Depuis près de deux mois, le Cameroun vit au rythme d’une absence présidentielle qui interroge bien au-delà de ses frontières. Paul Biya, 93 ans, parti pour un séjour privé en Europe, n’a toujours pas foulé le sol camerounais. Cette situation prolongée, inhabituelle pour un chef d’État, ravive les doutes sur sa santé et sa capacité à diriger le pays, alors que le Cameroun entre dans une phase politique délicate.
Les autorités de Yaoundé balayent ces inquiétudes d’un revers de main. Selon elles, le président continue d’assurer ses fonctions à distance, conformément à la Constitution. Aucune règle ne limite, en effet, la durée d’un déplacement présidentiel à l’étranger. Le gouvernement insiste : aucune vacance du pouvoir ni crise institutionnelle ne sont à signaler, les affaires courantes étant gérées sans entrave.

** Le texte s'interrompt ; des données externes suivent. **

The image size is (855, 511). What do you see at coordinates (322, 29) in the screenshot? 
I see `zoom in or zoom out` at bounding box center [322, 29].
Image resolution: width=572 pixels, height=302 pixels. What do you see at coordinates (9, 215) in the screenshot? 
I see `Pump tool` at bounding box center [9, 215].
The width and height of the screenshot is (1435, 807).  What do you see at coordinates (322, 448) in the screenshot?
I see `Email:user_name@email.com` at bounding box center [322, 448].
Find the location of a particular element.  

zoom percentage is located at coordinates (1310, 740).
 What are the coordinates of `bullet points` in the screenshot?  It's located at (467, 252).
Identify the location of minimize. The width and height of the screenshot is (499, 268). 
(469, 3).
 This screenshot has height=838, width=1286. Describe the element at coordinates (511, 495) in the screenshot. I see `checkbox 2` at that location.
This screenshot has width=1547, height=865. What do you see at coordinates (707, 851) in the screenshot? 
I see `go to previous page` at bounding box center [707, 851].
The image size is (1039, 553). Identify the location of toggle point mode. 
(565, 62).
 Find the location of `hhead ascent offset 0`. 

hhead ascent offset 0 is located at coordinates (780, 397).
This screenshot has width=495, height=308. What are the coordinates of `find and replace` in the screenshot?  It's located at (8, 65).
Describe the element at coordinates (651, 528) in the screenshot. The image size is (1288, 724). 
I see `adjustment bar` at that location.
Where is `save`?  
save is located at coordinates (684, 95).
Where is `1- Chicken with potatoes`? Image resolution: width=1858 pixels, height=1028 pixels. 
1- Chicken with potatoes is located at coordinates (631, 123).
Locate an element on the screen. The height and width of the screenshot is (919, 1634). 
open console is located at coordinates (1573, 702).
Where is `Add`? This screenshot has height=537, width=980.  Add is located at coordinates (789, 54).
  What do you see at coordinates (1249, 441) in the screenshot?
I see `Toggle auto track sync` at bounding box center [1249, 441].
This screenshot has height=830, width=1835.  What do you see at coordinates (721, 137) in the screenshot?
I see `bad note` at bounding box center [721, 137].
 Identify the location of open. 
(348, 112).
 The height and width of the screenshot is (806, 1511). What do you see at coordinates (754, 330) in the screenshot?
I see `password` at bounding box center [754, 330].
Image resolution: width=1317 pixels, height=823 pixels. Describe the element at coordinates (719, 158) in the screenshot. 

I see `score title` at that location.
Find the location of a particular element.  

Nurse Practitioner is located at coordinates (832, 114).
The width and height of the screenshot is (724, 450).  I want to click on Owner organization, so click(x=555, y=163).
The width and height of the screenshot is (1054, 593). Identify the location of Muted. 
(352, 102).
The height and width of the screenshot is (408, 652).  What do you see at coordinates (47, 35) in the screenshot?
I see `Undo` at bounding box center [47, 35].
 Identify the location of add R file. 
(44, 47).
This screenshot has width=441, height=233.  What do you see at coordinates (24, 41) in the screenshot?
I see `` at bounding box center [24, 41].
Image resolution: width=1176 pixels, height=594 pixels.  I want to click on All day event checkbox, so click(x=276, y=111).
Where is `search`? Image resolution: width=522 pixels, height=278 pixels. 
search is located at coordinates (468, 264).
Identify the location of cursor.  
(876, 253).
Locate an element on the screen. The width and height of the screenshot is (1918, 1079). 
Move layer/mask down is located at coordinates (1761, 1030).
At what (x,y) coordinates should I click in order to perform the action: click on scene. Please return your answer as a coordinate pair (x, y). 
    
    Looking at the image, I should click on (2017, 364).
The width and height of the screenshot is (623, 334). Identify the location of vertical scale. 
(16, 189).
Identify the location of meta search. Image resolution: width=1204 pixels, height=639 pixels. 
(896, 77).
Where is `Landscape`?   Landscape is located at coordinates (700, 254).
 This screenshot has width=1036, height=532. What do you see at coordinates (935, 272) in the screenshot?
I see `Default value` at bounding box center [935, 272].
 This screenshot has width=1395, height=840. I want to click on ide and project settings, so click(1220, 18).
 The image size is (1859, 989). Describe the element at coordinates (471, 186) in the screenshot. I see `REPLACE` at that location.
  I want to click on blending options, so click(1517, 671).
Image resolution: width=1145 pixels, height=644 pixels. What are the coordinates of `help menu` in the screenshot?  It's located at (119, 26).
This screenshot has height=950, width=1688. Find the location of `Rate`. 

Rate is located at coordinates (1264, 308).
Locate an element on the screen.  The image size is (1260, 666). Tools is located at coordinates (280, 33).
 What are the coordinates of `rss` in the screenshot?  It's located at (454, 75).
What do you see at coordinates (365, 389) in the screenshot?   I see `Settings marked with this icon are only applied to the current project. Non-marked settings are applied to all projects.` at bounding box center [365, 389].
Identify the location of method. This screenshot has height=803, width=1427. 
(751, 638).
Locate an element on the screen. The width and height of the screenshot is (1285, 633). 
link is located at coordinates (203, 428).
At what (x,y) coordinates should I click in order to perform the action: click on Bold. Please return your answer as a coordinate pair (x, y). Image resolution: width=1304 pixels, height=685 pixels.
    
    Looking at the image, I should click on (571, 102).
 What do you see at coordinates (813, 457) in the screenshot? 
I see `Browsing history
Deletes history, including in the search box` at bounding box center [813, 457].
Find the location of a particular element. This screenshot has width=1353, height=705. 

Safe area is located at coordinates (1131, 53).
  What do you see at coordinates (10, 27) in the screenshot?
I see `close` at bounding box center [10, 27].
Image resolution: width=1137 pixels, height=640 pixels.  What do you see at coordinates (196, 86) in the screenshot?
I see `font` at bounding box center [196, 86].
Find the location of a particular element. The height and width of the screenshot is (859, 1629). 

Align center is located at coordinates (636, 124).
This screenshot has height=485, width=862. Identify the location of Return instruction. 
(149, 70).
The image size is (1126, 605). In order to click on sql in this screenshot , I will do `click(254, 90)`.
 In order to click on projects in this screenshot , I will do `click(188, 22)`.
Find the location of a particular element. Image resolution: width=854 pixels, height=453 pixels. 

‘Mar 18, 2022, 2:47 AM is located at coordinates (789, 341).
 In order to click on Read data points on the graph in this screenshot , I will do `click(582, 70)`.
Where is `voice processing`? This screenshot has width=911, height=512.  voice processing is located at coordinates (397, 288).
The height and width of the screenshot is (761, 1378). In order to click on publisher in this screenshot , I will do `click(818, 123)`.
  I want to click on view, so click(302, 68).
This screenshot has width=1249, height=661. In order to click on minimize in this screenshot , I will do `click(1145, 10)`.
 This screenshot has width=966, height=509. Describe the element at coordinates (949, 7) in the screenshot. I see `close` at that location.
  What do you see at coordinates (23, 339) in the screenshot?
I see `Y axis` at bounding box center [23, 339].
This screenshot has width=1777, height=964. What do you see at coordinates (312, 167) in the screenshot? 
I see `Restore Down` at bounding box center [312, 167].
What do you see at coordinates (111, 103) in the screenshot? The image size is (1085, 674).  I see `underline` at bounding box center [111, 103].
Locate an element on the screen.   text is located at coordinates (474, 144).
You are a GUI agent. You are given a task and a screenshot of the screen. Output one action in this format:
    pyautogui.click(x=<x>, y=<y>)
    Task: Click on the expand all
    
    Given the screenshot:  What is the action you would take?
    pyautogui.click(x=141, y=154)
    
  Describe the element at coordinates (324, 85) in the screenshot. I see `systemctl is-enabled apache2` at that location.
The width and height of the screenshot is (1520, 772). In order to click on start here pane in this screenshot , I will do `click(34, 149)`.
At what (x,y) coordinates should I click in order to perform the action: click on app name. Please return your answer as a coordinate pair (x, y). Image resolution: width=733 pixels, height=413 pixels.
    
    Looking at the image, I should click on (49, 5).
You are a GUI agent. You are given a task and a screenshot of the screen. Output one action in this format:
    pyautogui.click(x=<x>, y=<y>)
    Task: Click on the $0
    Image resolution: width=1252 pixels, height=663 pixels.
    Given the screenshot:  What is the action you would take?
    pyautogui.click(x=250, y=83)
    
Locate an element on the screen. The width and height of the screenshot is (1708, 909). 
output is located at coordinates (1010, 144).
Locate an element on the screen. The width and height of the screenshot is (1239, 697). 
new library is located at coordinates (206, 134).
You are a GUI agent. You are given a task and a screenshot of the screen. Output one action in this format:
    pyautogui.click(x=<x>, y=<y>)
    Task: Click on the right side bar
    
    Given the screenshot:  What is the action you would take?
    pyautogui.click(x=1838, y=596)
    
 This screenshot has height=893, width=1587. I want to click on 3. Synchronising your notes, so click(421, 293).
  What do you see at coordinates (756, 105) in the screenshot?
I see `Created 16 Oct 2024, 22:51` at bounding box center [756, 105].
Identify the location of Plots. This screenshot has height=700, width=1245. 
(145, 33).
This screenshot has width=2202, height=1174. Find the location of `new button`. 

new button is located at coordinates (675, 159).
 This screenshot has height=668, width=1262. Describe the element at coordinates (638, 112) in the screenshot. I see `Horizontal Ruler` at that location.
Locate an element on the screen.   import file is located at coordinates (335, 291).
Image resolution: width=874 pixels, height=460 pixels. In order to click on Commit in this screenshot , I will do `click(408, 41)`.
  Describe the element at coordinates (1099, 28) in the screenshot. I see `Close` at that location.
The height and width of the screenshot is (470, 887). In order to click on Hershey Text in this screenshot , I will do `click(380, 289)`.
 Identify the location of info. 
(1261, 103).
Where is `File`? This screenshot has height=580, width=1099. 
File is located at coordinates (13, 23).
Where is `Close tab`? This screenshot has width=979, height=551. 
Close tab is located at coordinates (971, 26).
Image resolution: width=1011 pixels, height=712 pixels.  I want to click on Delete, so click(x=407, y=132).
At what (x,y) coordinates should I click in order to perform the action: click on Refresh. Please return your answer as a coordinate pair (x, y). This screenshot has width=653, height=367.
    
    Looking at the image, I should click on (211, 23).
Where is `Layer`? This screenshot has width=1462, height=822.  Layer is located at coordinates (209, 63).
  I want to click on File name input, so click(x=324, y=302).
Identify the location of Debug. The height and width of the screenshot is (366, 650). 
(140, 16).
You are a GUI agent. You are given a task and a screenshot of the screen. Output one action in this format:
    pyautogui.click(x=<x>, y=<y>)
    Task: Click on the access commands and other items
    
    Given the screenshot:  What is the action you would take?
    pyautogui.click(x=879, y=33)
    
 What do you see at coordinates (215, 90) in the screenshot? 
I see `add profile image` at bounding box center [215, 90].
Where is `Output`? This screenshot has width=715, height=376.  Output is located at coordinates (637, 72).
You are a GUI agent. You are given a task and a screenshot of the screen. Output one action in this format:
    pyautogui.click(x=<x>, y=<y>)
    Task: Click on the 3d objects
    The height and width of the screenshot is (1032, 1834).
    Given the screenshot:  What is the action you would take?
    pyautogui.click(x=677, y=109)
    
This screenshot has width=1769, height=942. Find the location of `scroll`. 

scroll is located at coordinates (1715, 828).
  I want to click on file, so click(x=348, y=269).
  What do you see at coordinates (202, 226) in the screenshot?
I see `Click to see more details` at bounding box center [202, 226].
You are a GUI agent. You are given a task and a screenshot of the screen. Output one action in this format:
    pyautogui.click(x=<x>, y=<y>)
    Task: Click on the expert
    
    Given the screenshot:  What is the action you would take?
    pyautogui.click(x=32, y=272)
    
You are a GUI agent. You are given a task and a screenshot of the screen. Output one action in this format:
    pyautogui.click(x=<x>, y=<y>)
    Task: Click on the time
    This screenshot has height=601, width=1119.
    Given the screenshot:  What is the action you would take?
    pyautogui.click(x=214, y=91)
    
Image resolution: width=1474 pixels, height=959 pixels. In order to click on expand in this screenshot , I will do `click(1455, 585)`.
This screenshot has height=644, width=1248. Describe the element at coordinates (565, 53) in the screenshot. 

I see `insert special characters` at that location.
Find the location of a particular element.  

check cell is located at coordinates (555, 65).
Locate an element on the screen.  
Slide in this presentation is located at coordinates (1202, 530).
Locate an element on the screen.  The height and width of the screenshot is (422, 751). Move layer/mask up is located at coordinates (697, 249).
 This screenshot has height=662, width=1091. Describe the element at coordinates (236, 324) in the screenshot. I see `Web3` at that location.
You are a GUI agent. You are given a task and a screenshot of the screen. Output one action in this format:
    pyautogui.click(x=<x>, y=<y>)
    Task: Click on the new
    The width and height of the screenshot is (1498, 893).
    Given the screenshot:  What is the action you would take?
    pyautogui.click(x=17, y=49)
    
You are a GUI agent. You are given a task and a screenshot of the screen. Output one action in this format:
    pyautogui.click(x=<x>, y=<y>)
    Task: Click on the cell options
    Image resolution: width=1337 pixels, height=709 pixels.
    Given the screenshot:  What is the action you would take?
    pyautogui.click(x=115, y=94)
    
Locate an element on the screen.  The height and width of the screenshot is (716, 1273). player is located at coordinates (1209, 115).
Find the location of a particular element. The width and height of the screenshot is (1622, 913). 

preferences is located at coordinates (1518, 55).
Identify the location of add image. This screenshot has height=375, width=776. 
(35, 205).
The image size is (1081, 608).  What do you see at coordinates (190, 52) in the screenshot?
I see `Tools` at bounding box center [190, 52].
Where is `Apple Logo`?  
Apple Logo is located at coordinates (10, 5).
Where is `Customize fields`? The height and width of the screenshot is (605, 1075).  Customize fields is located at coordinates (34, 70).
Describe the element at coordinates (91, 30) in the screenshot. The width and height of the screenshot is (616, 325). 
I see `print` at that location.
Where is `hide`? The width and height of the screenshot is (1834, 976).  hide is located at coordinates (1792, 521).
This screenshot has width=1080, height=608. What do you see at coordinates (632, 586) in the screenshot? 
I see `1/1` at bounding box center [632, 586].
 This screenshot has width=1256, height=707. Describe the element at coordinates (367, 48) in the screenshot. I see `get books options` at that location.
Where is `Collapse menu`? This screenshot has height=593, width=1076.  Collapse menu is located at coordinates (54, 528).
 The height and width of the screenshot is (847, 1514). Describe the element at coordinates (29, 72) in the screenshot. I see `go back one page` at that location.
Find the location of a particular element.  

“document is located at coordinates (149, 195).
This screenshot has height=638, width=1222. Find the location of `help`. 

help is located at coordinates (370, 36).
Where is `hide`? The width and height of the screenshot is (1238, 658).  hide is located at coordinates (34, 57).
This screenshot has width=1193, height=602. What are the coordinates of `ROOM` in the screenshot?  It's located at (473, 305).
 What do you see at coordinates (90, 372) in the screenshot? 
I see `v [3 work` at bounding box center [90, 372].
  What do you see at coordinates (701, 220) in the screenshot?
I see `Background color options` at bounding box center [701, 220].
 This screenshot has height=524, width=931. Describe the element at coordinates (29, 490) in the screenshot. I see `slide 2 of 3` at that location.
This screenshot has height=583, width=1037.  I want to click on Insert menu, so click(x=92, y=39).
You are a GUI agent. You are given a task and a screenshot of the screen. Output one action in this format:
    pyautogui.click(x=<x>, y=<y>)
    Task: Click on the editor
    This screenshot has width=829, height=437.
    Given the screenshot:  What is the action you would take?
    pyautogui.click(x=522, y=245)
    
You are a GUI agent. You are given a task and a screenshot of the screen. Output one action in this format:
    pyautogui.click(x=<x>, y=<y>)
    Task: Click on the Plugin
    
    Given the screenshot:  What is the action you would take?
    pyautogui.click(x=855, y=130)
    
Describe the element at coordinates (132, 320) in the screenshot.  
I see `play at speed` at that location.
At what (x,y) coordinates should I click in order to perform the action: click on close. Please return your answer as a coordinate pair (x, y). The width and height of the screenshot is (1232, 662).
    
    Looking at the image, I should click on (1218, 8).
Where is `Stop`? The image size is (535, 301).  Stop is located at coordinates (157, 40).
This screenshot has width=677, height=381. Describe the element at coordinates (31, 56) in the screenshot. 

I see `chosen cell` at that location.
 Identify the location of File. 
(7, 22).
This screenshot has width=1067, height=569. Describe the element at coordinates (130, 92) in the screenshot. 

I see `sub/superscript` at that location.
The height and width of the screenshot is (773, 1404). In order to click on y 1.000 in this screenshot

Pourtant, cette argumentation peine à convaincre l’opposition. Le Mouvement pour la renaissance du Cameroun (MRC), dirigé par Maurice Kamto, dénonce un manque criant de transparence. Les Camerounais méritent de savoir, clament ses membres, si leur président est en mesure d’exercer pleinement ses prérogatives. Le flou entourant son état de santé et ses activités attise les spéculations plutôt que de les apaiser.
D’autres voix, comme celle de Cabral Libii, président du PCRN, pointent du doigt les lacunes du système politique. Selon lui, la vraie question n’est pas tant l’absence du président que l’absence de mécanismes clairs pour assurer la continuité de l’État en cas de besoin. Il voit dans les élections législatives et municipales de 2027 une opportunité pour repenser les institutions et renforcer leur résilience.
À l’approche du nouveau mandat de Paul Biya, cette situation exceptionnelle soulève un débat de fond. Elle révèle les faiblesses d’un régime où le pouvoir repose depuis des décennies sur une seule personne. Plus qu’un simple incident diplomatique, cette absence prolongée interroge l’avenir d’un pays en quête de stabilité et de renouvellement institutionnel.